New trial data released on June 8 at the Annual European Congress of Rheumatology (EULAR 2016) in London, UK show that subcutaneous sirukumab (CNTO 136/Jannsen-GlaxoSmithKline)— a human anti-interleukin (IL)-6 monoclonal antibody – appears effective in treating adults suffering from active moderate-severe rheumatoid arthritis (RA).
The Phase 3 trial comprised 1670 RA patients with inadequate response to treatment with disease-modifying anti-rheumatic drugs.
Patients receiving sirukumab in the randomized, double-blind group study, named SIRROUND-D, showed positive results in regard to both co-primary endpoints; inhibition of radiographic progression (joint destruction) at 52 weeks and improvement in RA signs and symptoms at week 16.
More specifically, patients receiving 50 mg of sirukumab every four weeks achieved a Heijde-Sharp score of 0.50 while those receiving 100 mg every two weeks scored 0.46 compared to a score of 3.69 for the placebo group. This scale measures the degree of structural damage, with higher scores indicating greater damage.
The results of the study were lauded by Tsutomu Takeuchi, MD, PhD, a professor in the division of rheumatology and clinical immunology at Tokyo’s Keio University of Medicine.
Quoted in a news release, Takuchi noted that treatments for RA that “may allow rheumatologists to limit the progression of the disease from causing permanent joint damage” are valuable.

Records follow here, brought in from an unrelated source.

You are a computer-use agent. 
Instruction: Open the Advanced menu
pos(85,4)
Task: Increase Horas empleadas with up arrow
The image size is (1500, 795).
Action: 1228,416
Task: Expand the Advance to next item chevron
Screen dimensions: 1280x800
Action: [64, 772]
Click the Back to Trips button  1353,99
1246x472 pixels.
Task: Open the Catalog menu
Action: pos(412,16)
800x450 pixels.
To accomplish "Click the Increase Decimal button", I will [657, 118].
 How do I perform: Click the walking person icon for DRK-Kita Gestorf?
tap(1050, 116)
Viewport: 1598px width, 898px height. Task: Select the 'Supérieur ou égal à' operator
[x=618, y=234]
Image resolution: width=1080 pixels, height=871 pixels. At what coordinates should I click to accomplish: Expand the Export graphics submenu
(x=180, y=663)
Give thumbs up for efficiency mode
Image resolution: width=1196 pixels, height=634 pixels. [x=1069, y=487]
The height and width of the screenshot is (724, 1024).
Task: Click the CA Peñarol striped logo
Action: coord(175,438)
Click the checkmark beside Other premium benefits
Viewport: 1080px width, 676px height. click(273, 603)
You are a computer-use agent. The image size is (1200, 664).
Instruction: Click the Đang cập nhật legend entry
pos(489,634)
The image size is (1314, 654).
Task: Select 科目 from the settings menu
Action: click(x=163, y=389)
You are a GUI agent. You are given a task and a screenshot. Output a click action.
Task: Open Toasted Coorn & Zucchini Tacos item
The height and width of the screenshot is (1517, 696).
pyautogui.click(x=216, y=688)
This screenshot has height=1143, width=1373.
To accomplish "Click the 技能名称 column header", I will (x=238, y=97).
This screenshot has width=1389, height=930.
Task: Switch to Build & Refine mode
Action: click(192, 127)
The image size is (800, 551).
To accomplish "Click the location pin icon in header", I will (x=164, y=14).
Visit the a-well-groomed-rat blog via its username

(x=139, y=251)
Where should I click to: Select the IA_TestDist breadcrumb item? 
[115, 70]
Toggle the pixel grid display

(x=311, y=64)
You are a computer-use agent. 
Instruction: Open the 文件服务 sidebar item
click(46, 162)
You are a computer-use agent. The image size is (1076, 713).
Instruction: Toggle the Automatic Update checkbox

He added that he looked forward to seeing data testing the efficacy and safety of the drug on a broader and more diverse patient population.
The research was sponsored by Janssen Research & Development, LLC in collaboration with GlaxoSmithKline.
The Phase 3 clinical program investigating sirukumab encompasses four additional studies employing the treatment in combination therapy with conventional DAMRDS or as monotherapy. The comprehensive program involves over three thousand patients and constitutes the largest ever RA trial investigation of an anti-IL-6 biologic therapy.
Janssen’s Head of Immunology Development, Newman Yeilding, M.D., said that the company is working towards “global regulatory submissions this year.”
More than 23.5 million people worldwide are estimated to have RA. The debilitating chronic condition significantly affects quality of life with symptoms that include joint pain, swelling, and stiffness and can lead to destruction of joints.